Dr Nilo Riva from Italy reported on the results of the Phase II CANALS study where they investigated the effect of Cannabis Sativa extract on spasticity and muscle pain/cramps in patients. This trial was a randomized, double-blind placebo controlled trial. 55% of patients reported small improvements in their treatment arm and a reduction in pain with some minor side effects (low on energy and/or nausea). This study will be expanded to a Phase III trial for further investigation.


Edavarone (MCI-186), which has anti-oxidant effects, has previously been tested as a treatment for stroke. More recently Edavarone has been tested in MND patients in Japan. Dr Palumbo from the USA reported on a Phase III randomized trial which showed a slowing in decline of function but only in a subset of early diagnosed and slow progressing MND patients.


Dr Brooks presented data on an ongoing Phase 1b/2a single-centre trial of the drug Ibudilast (PDE-4) which acts on immune cells. Ibudilast appeared to slow the decline of bulbar but not limb symptoms. Interestingly Dr Brooks also reported that 2 weeks after stopping treatment patients had a decline in muscle strength and flexion which warrants further investigation.


Rasagiline, currently used in Parkinson’s disease patients, targets mitochondria, the energy centre of the cell. Dr Barohn reported on an ongoing Phase II trial where they tracked mitochondrial markers in patient’s blood. Rasagiline improved patient’s mitochondrial function, but interim results indicate no effect on disease progression.
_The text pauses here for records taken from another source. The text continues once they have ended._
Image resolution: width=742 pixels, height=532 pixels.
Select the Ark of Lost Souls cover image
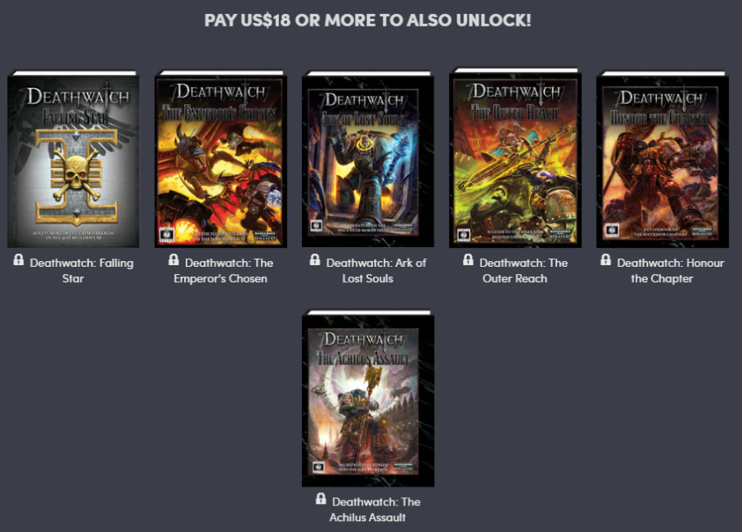(367, 159)
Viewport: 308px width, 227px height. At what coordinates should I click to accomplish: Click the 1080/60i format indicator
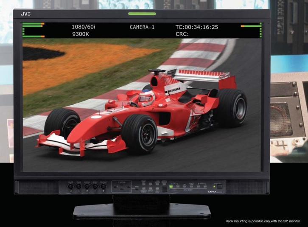[83, 27]
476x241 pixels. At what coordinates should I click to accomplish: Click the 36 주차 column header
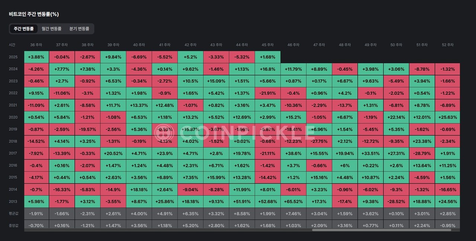tap(36, 45)
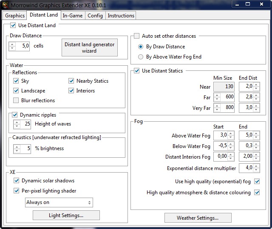The width and height of the screenshot is (272, 229).
Task: Increase Caustics brightness percentage
Action: click(x=17, y=146)
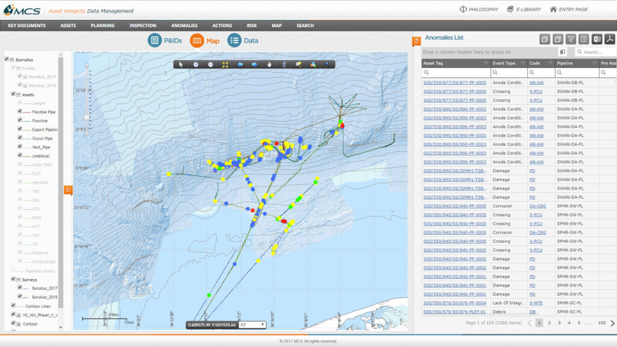
Task: Toggle the Umbilical layer checkbox
Action: point(20,155)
The VITALITY-ALS trial is an extension of a previous trial of Tirasemtiv, a drug that acts on muscle and has been shown to improve muscle strength in MND mice.  This trial focused on improving the tolerability of the drug for patients and showed much improved tolerability and a reduction in the number of patients reporting adverse events including dizziness, fatigue and nausea. The study is due to be completed in August 2017, when efficacy results will be released.


Pyrimethamine is a treatment specific for MND patients with a SOD1 mutation. It targets and takes down SOD1 accumulation in the cerebral spinal fluid (CSF). Dr Lange from USA reported that while some patients struggled with the higher dose of pyrimethamine, 79% of those on the highest dose had a reduction in SOD1 in the CSF. This study is ongoing.


Dr Berry from the USA presented results from the NurOwn® trial, a Phase 2a, randomized double-blind placebo trial of intrathecal autologous mesenchymal stromal cells (MSCs) secreting neurotrophic factors. Autologous, means cells/tissue obtained from the same individual and autologous MSCs are cells that are taken from a patient’s fat or bone marrow and chemically converted into MSCs. These cells are primed in a laboratory to release factors that are known to support neuronal survival. In this studies, patients received an injection of MSCs (primed from their own cells) into their CSF (much like a lumbar puncture). The results showed a slowing in disease progression, however this was only short term (4 weeks). A Phase III trial investigating multiple doses and repeated injections has been proposed.


This trial was specific for MND patients with a SOD1 A4V mutation. Dr Benatar presented results from an ongoing study with arimoclomol, a drug shown to reduce protein aggregates in neurons. He showed that there was a trend towards a slowing in disease progression and an increase in survival, however, these results were not significantly different to placebo treated patients.